## Exercise task:
Rewrite the stretch of lines from the start through the line containing "(x=93, y=314)" in full. Multiply each coordinate in the answers by 1.2 and round it to a whole number, rounding halves up, and leave all other text and numbers as they stand.

## Records for the exercise:
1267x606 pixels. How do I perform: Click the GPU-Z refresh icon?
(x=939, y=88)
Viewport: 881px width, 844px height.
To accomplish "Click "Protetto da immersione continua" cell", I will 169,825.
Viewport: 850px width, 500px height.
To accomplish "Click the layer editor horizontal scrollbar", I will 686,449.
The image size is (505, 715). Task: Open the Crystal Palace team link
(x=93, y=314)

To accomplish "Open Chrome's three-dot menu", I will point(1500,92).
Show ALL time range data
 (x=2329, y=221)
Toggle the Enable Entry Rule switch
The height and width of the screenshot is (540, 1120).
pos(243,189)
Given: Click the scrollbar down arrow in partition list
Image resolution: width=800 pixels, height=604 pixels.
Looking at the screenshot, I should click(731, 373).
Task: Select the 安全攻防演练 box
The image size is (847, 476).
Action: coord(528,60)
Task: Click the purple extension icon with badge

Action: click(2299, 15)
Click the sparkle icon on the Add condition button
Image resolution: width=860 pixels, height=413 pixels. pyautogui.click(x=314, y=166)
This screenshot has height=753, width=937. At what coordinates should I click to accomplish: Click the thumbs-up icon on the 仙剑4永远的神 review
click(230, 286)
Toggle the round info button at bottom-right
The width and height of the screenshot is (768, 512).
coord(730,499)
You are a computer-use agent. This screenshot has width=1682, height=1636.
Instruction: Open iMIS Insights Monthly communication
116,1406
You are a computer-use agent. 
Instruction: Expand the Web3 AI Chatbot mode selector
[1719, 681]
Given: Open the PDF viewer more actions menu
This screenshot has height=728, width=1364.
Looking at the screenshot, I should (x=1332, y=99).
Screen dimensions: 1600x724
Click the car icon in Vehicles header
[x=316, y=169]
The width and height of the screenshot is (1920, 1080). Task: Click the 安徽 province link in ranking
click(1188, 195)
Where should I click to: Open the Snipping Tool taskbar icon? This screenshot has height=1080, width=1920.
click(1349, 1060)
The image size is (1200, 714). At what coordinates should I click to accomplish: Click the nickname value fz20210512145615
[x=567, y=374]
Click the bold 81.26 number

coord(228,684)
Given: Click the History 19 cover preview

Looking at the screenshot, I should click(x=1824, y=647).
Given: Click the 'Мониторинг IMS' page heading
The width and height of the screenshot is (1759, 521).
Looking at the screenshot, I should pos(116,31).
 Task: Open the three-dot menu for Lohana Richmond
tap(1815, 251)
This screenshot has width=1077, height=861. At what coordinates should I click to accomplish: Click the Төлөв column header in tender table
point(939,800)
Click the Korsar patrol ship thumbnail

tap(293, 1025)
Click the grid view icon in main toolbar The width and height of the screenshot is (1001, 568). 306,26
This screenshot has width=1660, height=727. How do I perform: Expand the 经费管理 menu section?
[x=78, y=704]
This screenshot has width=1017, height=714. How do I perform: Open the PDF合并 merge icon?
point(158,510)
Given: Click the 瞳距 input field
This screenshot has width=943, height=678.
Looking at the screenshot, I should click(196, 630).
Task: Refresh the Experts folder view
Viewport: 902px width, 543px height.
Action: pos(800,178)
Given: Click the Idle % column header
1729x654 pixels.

## Solution to this problem:
1267x606 pixels. How do I perform: Click the GPU-Z refresh icon?
(x=1127, y=106)
Viewport: 881px width, 844px height.
To accomplish "Click "Protetto da immersione continua" cell", I will 203,990.
Viewport: 850px width, 500px height.
To accomplish "Click the layer editor horizontal scrollbar", I will 823,539.
The image size is (505, 715). Task: Open the Crystal Palace team link
(x=112, y=377)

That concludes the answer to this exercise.